Accurately capturing the ragged, wooly, wildly creative downtown scene in which Hambleton first came up, Director Oren Jacoby premieres “Shadowman” at The Tribeca Film Festival in NYC on April 21, 2017.

On a totally related note, we were sad to learn Friday afternoon of the death of Glenn O’Brien, influential part of the NYC “Downtown” art and cultural scene in the 1970s, 80s and much much more. We had last seen him doing an interview with Lee Quinones in Chinatown for Lee’s show two years ago.

This week we’ll be seeing you at Nuart Aberdeen! It’s Nuarts’ first foray into another city and really it’s just a stone’s throw across The North Sea to Stavanger, the original home of Nuart in Norway. The kids are on spring vacation in Aberdeen all week so we know we’ll see a lot of swag youth traipsing around to see new artworks going up by artists and thoughtful academic types attending conference lectures. Drunken types will be attending the Friday night fight at a local bar. BSA will be at Belmont theater presenting BSA Film Friday LIVE and introducing “Saving Banksy” and “Beautiful Losers” over the weekend. Come on over; can’t wait to meet you!

Here’s our weekly interview with the streets, this week featuring: Bifido, Chip Thomas, Chzz, Faust, Hydeon, Janz, Mdom, Nick McManus, Pyramid Oracle, Rubin 415, SacSix, Sheryo, Sonni, Swoon, Tatyana Fazlalizadeh, and The Yok.

Top image: Pyramid Oracle (photo © Jaime Rojo)

Rubin415 (photo © Jaime Rojo)

Hydeon at The Centrifuge Project. (photo © Jaime Rojo)

The Yok & Sheryo (photo © Jaime Rojo)

Janz. Ransom notes and collage. The main collaged figure in the center reminds us of the work of Richard Hambleton and the Studio 54 fixture Grace Jones. (photo © Jaime Rojo)

Janz. Ransom notes and collage. (photo © Jaime Rojo)

Janz. Ransom notes and collage. (photo © Jaime Rojo)

Tatyana Fazlalizadeh for Art in Ad Places. (photo © Jaime Rojo)

Chip Thomas’ portraits of Rose and Paul at The Reservation. “Rose and Paul who have been together living, loving and experiencing lives challenges + joys together for the past 65 years” -CT (photo © Chip Thomas)

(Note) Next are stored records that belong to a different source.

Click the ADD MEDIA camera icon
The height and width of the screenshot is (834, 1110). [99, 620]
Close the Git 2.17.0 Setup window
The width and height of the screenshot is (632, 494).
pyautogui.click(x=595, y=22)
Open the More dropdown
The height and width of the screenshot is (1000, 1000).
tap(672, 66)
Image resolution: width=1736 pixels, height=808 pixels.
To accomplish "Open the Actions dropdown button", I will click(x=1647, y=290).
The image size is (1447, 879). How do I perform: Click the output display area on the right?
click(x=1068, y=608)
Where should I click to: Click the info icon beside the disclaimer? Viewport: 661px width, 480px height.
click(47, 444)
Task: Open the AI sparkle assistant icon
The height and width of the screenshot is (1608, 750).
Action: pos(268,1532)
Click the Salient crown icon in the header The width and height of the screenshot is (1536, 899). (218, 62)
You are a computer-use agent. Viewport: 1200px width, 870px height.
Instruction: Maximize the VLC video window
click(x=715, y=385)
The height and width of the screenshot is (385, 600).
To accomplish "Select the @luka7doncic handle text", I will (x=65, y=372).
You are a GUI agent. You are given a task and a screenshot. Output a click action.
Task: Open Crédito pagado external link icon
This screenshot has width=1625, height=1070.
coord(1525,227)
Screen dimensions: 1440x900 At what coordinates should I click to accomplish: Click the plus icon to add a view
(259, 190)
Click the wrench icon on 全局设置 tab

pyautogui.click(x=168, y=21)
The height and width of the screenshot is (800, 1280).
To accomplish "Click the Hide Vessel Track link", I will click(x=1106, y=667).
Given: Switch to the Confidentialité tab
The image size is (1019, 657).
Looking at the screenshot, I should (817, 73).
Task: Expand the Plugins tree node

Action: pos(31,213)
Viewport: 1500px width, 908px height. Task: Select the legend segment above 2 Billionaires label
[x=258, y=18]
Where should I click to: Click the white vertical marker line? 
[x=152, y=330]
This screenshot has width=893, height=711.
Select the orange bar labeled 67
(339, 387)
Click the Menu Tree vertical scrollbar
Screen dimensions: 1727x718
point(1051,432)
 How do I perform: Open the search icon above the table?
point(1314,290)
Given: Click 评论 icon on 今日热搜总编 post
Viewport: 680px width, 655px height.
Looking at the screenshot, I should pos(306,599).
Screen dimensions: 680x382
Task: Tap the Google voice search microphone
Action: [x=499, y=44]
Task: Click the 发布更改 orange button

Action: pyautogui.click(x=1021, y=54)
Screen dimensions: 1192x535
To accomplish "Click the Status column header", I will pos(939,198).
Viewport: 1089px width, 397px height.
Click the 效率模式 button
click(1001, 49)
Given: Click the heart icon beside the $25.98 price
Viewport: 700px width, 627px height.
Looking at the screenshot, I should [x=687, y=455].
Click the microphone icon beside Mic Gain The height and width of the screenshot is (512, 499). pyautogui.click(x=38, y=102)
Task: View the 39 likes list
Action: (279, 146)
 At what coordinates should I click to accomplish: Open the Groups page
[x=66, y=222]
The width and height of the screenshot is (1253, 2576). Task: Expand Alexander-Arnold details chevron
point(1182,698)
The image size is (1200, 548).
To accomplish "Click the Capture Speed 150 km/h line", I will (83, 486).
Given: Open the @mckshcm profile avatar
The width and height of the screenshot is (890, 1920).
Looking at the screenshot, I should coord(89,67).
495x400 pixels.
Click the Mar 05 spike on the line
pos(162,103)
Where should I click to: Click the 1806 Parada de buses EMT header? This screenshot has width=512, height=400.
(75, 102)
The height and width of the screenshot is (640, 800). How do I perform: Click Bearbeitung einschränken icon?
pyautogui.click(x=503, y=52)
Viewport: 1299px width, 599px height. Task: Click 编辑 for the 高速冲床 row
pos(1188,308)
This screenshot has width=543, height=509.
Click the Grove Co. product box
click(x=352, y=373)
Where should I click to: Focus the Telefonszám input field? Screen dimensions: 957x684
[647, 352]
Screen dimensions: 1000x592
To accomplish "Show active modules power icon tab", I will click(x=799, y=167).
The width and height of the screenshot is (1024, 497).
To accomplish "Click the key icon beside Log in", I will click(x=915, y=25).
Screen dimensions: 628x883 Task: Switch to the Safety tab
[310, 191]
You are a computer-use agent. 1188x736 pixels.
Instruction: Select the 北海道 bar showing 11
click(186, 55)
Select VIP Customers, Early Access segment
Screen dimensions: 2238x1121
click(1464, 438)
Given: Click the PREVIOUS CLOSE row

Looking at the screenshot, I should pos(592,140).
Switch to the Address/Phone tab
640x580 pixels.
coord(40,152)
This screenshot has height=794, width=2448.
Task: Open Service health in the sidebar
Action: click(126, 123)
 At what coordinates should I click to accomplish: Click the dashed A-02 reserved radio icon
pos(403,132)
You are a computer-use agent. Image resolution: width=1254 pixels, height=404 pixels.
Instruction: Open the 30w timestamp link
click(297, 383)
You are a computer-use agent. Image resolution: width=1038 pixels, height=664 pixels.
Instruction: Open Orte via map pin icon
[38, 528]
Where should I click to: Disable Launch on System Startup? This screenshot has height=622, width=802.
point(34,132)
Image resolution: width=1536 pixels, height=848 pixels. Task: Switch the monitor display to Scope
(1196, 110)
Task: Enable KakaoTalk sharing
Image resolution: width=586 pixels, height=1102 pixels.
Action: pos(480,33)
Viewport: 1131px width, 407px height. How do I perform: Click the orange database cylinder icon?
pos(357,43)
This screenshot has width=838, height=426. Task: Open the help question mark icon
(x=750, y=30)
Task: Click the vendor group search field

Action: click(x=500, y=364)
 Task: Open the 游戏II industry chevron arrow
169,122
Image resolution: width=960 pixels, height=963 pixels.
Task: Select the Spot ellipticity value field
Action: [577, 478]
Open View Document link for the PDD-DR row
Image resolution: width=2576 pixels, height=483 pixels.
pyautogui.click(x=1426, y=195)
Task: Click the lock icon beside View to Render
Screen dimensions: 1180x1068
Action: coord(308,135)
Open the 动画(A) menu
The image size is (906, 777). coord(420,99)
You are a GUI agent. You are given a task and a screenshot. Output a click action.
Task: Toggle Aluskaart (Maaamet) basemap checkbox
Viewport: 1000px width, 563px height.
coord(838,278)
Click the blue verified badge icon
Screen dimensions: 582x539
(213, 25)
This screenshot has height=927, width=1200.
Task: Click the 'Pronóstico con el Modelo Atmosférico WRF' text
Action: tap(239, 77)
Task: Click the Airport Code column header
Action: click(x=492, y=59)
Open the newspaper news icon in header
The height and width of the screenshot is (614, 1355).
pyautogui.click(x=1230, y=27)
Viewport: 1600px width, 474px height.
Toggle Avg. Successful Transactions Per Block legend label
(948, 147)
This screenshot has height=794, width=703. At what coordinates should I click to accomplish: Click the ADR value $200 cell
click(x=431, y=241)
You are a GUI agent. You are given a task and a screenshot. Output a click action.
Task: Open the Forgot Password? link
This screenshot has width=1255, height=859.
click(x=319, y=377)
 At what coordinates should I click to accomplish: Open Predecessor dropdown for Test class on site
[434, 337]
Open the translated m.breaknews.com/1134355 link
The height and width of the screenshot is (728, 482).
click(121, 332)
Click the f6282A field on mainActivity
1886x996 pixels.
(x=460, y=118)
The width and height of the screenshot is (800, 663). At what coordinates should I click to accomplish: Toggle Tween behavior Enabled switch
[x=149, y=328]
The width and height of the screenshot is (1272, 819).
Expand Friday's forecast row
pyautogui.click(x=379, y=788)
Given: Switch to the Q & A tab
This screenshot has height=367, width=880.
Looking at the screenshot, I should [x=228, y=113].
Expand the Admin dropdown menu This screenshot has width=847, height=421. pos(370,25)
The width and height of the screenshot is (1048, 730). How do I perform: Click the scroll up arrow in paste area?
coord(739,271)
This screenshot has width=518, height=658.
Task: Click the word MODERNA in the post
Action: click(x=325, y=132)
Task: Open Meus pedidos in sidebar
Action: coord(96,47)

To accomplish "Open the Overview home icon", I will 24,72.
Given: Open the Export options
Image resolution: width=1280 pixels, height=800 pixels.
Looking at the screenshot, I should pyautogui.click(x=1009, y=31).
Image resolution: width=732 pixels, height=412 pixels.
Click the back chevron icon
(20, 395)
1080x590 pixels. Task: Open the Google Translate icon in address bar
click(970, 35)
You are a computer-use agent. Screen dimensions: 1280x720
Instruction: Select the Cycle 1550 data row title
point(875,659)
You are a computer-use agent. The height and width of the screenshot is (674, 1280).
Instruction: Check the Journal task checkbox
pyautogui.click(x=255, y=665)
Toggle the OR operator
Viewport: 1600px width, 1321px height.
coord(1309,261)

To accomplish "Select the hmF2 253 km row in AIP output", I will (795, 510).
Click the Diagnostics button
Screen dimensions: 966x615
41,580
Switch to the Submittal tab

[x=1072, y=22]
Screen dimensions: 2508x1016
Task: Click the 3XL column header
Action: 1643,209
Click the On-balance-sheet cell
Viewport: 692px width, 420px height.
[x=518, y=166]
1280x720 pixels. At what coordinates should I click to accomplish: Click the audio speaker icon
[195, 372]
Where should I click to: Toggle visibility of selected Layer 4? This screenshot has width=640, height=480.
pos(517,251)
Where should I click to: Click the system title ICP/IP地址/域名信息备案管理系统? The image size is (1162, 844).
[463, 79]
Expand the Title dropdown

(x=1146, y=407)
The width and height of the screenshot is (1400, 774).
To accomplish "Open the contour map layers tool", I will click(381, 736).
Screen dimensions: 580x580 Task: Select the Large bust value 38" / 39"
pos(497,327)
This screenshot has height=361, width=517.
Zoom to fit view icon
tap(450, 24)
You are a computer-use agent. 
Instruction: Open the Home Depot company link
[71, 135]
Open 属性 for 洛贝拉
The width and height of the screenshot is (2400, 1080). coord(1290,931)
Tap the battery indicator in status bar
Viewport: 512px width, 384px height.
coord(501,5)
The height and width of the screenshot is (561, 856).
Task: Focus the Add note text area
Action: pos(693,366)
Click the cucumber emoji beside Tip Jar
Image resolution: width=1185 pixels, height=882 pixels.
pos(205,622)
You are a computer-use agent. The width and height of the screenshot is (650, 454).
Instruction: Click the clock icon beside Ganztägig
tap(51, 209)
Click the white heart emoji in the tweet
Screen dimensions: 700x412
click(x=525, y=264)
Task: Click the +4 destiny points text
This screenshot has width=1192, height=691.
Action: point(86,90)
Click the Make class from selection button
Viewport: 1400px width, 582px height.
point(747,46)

Chip Thomas portraits of Rose and Paul at Antilope Hills. “Rose and Paul who have been together living, loving and experiencing lives challenges + joys together for the past 65 years” -CT (photo © Chip Thomas)

Faust (photo © Jaime Rojo)

Indeed. And shameful. MDOM (photo © Jaime Rojo)

Bifido. Mommy. “This is in a squat place. Some people occupied this space and they use it to give  Italian language courses for new migrants, to present concerts, mount exhibitions, build a study room and generally create others things for people in the district. I made this work here to support activity and the guys who every day spend their time helping other people.” Bifido (photo © Bifido)

Sonni (photo © Jaime Rojo)

Woody is riding the wrecking ball by SacSix (photo © Jaime Rojo)

A bejeweled storm trooper from SacSix (photo © Jaime Rojo)

Chzz experiments with robots in Ukraine. (photo © Chzz)

The prints of the six artists for Helitrope Prints that BSA had the honor to curate for Swoon. Form left to right: Tavar Zawacki (Above), Icy & Sot, Miss Van, Fiath XLVII, Swoon, Case Maclaim and Li-Hill. (photo © Jaime Rojo)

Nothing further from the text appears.